First trace of activity : ca. 11th century B.C.E
Last trace of activity : ca. 10th century B.C.E
Recorded names : Elah Fortress, Hirbet Kaifeh, Shaaraim?, Sha'arayim?, Neta'im?

Description : Khirbet Qeiyafa (Hebrew: חורבת קייאפה‎; Arabic: خربة قيافة‎) (also known as Elah Fortress; Hirbet Kaifeh) is the site of an ancient fortress city overlooking the Elah Valley and dated to the first half of the 10th century BCE. The ruins of the fortress were uncovered in 2007, near the Israeli city of Beit Shemesh, 30 km (20 mi) from Jerusalem. It covers nearly 2.5 ha (6 acres) and is encircled by a 700-meter-long (2,300 ft) city wall constructed of stones weighing up to eight tons each.

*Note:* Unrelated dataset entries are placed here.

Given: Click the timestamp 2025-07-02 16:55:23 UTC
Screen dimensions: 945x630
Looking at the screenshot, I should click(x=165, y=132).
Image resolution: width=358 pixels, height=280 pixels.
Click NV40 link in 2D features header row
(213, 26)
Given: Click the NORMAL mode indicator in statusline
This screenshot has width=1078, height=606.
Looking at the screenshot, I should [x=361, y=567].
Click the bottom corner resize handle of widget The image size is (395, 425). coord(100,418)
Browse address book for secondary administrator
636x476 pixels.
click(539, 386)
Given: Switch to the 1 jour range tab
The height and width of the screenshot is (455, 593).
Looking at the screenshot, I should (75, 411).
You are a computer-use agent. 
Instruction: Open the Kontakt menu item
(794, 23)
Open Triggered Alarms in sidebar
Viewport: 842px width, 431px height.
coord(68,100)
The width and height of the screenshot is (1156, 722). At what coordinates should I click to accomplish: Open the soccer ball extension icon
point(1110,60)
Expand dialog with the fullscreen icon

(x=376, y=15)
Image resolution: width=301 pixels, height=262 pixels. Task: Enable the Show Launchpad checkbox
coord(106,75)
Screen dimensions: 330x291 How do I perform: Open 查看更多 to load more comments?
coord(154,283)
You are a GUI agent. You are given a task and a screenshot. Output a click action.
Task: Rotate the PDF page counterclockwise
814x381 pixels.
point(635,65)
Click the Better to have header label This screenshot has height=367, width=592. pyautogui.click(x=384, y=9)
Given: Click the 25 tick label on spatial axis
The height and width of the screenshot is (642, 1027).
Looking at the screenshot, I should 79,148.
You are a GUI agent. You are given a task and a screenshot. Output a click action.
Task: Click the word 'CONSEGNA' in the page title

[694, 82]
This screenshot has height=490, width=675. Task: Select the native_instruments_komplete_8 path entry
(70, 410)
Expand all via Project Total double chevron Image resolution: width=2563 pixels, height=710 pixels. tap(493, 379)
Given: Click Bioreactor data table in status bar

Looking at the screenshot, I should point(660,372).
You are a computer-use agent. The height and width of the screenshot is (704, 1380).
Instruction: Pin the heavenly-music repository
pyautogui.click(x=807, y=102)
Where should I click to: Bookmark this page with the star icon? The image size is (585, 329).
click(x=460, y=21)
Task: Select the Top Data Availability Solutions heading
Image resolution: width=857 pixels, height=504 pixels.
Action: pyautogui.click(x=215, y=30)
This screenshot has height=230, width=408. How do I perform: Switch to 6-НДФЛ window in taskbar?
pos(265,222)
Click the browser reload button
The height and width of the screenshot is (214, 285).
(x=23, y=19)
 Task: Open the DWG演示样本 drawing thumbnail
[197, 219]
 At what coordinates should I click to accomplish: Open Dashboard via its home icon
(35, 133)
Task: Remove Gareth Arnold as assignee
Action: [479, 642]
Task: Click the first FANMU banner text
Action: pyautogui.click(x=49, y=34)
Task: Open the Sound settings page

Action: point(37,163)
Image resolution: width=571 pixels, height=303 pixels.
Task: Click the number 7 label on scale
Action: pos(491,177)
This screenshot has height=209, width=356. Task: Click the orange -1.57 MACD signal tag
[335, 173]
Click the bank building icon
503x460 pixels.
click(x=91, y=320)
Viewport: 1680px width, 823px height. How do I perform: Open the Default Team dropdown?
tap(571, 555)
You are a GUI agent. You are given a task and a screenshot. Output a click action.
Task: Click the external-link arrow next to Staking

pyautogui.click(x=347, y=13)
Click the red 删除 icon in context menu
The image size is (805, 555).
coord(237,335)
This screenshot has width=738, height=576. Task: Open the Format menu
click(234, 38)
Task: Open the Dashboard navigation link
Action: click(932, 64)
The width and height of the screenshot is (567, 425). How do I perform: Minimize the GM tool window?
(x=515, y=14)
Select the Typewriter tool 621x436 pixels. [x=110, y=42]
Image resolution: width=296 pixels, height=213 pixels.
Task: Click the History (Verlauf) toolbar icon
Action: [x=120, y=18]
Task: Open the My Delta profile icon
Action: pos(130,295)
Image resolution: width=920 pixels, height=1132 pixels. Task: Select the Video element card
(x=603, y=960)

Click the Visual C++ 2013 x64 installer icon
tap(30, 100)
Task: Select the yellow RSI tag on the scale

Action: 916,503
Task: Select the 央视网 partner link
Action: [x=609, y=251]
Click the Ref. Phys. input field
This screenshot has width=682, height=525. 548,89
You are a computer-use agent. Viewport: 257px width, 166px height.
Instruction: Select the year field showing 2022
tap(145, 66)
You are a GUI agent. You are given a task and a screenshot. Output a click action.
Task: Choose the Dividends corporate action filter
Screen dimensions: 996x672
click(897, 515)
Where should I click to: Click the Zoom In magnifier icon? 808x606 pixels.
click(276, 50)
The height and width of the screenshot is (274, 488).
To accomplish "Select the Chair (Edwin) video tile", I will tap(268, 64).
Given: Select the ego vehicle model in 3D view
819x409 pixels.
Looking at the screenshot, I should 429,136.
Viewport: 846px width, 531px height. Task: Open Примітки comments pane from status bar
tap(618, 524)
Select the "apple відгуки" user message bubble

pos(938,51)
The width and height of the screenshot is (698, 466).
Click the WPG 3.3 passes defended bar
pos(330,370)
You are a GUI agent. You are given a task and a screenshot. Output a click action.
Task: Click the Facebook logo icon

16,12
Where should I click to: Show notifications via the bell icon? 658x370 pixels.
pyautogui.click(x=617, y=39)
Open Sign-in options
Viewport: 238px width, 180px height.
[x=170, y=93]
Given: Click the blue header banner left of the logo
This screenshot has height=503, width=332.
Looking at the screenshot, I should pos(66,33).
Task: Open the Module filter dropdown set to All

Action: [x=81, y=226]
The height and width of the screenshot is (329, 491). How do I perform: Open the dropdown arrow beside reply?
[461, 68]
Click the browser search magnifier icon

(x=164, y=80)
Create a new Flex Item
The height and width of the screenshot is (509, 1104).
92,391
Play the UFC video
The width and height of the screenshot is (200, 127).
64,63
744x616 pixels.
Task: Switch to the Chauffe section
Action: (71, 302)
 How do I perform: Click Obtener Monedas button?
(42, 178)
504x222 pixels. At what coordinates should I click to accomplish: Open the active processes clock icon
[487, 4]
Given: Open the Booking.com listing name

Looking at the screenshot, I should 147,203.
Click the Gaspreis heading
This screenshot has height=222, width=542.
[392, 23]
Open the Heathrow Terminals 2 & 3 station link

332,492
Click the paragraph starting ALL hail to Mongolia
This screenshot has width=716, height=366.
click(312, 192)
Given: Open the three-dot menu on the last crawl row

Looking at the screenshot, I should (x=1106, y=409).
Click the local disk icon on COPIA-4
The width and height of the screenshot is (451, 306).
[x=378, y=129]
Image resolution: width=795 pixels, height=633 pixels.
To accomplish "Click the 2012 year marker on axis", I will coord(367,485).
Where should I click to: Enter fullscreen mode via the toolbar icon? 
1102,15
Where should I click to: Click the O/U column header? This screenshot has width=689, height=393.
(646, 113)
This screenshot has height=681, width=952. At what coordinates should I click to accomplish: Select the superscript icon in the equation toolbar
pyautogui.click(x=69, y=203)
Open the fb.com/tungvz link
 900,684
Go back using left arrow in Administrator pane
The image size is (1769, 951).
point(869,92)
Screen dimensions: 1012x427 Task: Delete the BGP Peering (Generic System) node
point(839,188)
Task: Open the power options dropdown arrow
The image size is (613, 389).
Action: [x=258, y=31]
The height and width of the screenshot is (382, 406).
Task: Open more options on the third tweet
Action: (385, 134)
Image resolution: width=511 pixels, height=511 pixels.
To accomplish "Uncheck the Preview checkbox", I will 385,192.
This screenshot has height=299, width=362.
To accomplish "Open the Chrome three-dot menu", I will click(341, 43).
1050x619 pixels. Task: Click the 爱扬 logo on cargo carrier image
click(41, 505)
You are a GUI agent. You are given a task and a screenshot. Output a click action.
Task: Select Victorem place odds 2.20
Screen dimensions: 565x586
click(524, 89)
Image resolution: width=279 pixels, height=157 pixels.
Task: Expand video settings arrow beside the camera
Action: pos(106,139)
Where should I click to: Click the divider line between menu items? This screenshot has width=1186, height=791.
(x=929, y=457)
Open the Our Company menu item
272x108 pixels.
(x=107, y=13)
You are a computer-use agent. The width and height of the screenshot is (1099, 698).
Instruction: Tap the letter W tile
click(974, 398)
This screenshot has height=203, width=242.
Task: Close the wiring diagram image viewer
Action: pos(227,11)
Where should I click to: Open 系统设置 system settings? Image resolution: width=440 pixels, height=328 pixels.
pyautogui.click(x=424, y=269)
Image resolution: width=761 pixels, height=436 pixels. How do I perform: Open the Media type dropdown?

Excavations at site continued in subsequent years. A number of archaeologists, mainly Yosef Garfinkel and Saar Ganor, have claimed that it might be the biblical city of Sha'arayim, because of the two gates discovered on the site, or Neta'im and that the large building at the center is an administrative building dating to the reign of King David, where he might have lodged at some point. This is based on their conclusions that the site dates to the early Iron IIA, ca. 1025–975 BCE, a range which includes the biblical date for the Kingdom of David. Others are skeptical, and suggest it might represent either a North Israelite, Philistine or Canaanite fortress, a claim rejected in 2019 by the archaeological team that excavated the site. The techniques and interpretations used to reach the conclusion that Khirbet Qeiyafa was a fortress of King David have been criticised.